#### What is required
The required result is a copy of each line below in which "checkmark" appears.
____ Data records
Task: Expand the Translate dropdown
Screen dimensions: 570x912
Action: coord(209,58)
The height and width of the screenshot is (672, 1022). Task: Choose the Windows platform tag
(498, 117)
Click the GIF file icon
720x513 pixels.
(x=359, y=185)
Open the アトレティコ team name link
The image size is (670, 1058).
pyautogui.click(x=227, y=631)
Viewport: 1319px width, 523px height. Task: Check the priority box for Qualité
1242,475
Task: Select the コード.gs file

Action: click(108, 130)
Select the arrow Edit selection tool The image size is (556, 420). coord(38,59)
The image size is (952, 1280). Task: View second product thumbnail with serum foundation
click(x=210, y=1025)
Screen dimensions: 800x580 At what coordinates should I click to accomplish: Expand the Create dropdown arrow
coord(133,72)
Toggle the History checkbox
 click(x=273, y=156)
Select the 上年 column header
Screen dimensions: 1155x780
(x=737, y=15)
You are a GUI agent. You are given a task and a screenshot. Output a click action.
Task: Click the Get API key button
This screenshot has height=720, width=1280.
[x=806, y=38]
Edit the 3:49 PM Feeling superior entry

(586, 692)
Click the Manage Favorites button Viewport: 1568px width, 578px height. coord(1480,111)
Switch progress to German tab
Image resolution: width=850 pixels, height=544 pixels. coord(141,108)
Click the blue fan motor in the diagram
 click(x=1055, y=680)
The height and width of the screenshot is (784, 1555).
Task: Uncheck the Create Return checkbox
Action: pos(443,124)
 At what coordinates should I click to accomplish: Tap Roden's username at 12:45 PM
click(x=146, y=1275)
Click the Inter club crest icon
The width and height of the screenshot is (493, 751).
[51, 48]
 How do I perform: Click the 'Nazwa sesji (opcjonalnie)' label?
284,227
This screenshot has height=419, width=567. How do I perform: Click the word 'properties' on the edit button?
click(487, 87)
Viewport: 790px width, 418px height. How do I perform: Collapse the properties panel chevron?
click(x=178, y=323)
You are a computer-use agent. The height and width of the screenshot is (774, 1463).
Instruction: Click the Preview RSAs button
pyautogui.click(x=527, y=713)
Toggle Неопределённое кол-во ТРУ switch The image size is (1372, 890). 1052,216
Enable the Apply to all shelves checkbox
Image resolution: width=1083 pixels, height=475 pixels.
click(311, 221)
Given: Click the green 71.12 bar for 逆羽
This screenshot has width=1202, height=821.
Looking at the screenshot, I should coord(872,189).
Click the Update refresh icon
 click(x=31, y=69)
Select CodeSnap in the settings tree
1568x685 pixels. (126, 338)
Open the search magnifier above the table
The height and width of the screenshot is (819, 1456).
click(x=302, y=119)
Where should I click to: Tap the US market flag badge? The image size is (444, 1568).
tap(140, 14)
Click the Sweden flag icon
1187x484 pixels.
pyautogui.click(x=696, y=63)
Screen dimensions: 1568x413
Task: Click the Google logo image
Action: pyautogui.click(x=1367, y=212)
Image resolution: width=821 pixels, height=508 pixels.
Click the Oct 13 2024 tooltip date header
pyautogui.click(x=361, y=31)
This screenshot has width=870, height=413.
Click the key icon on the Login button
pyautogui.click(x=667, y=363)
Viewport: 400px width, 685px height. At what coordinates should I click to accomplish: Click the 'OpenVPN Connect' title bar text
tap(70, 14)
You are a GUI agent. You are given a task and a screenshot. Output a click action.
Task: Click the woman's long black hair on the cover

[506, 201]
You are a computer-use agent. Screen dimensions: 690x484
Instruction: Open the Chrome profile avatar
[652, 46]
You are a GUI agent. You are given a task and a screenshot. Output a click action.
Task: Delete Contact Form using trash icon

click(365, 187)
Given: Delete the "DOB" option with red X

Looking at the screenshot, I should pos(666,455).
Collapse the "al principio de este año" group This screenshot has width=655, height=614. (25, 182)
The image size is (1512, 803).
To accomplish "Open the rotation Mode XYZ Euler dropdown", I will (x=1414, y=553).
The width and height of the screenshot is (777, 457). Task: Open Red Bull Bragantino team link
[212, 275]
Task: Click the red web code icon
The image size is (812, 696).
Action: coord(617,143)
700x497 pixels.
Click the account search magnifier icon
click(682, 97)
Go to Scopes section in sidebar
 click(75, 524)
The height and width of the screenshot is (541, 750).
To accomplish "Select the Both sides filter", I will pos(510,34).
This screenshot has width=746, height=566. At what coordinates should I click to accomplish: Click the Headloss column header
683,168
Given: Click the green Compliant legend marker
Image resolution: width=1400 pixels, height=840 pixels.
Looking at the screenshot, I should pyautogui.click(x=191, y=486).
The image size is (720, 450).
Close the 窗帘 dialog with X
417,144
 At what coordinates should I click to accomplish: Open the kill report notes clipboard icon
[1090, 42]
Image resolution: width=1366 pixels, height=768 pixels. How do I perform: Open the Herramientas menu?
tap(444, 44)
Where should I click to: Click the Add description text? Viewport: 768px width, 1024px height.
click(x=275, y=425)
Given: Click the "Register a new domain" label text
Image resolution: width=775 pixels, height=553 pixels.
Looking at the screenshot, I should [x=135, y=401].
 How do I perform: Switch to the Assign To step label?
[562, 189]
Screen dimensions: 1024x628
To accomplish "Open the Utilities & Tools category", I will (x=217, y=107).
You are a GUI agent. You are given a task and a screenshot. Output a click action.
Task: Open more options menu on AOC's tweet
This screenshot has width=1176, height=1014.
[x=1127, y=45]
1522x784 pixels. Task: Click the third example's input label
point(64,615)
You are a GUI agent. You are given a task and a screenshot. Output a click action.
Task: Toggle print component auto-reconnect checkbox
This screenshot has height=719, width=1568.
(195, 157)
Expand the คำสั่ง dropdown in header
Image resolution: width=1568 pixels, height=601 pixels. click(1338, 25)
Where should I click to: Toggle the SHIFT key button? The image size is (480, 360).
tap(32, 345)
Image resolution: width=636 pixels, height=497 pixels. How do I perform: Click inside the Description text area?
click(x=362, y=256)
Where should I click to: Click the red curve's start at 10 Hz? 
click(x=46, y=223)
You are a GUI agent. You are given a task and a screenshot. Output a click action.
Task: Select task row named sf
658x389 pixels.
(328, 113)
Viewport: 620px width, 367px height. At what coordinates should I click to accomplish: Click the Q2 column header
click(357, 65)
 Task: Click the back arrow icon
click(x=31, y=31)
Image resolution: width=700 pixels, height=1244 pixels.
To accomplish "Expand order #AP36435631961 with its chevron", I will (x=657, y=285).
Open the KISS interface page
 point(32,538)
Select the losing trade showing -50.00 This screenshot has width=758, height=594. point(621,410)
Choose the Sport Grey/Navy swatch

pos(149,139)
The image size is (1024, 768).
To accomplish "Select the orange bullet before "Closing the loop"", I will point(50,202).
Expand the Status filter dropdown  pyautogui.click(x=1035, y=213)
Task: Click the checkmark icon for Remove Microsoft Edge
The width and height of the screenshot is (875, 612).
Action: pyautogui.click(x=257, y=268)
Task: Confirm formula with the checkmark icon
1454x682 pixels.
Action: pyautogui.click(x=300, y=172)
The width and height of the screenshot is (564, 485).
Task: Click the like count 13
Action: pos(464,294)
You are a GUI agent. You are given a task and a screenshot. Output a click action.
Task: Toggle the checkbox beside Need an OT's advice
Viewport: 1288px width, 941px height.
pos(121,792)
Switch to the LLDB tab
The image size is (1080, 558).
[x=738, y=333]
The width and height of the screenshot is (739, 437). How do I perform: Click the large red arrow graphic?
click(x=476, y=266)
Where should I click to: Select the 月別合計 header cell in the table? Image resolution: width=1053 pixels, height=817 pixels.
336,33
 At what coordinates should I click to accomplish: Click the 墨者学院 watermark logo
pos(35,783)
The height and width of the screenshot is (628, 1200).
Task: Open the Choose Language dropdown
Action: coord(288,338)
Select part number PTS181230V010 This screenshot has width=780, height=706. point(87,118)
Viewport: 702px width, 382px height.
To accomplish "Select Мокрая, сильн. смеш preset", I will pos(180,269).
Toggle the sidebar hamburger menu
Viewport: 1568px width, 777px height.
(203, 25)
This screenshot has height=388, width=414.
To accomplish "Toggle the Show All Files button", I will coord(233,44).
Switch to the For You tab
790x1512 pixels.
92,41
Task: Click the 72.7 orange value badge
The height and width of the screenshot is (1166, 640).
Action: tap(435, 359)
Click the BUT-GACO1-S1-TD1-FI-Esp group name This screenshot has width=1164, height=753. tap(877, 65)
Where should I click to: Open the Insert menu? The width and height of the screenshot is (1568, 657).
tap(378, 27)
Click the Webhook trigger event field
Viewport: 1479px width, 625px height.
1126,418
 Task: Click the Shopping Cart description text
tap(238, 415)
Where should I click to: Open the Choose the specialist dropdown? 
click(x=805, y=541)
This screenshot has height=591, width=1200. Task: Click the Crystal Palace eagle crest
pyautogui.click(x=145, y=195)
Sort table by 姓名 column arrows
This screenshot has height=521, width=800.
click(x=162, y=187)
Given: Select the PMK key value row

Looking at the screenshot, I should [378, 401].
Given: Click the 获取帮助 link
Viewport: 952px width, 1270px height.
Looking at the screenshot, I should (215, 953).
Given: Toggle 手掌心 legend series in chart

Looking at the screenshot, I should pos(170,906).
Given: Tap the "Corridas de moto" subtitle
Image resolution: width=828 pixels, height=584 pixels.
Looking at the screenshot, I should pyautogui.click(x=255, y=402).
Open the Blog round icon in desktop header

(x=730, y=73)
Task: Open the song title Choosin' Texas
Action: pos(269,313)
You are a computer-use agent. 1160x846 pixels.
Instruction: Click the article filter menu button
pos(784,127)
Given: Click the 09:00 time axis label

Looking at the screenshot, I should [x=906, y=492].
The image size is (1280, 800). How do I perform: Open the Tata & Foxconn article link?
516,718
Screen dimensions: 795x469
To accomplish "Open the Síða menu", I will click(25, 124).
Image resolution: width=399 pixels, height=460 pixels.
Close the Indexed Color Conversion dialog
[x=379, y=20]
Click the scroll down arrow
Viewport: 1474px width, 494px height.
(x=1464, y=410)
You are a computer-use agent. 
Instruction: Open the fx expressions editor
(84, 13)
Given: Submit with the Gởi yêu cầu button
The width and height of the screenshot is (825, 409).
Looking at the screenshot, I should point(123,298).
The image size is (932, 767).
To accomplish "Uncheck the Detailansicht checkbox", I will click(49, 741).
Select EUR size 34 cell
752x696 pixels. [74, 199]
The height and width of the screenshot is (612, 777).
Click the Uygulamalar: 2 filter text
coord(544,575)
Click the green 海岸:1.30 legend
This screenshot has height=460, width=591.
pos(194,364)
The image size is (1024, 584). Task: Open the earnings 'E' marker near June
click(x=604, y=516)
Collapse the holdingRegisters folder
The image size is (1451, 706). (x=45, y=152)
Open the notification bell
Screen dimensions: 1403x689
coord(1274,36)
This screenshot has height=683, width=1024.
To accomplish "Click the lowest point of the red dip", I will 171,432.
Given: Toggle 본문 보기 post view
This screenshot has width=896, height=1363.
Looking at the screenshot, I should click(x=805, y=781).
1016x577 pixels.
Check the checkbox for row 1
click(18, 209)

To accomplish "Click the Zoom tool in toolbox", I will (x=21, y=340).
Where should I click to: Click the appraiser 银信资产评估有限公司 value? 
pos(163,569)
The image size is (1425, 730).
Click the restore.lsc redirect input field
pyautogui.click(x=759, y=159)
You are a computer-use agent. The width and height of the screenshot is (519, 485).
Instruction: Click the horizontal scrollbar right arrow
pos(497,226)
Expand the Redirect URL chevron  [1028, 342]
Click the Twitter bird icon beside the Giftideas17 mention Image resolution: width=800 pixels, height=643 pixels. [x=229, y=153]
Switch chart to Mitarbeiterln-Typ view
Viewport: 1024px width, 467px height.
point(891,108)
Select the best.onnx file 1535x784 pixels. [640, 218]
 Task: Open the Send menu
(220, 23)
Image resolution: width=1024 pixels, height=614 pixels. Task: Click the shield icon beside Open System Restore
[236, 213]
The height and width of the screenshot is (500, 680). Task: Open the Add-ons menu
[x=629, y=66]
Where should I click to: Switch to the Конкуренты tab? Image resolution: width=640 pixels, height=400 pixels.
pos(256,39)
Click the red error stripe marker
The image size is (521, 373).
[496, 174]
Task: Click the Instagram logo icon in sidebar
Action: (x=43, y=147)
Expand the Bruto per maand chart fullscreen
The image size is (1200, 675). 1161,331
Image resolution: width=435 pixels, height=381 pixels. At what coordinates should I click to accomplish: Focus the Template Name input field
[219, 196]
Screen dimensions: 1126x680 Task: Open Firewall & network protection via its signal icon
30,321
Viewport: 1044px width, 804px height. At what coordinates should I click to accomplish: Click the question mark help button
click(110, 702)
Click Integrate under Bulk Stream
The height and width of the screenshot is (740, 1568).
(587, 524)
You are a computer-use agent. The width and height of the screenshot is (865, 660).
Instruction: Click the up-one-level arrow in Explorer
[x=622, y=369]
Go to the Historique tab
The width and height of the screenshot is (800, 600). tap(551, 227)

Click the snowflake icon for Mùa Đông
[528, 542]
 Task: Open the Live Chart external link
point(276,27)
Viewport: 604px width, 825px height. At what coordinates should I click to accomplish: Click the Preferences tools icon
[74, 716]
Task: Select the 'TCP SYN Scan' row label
________
#### Output of the task
Task: Click the checkmark icon for Remove Microsoft Edge
Task: Confirm formula with the checkmark icon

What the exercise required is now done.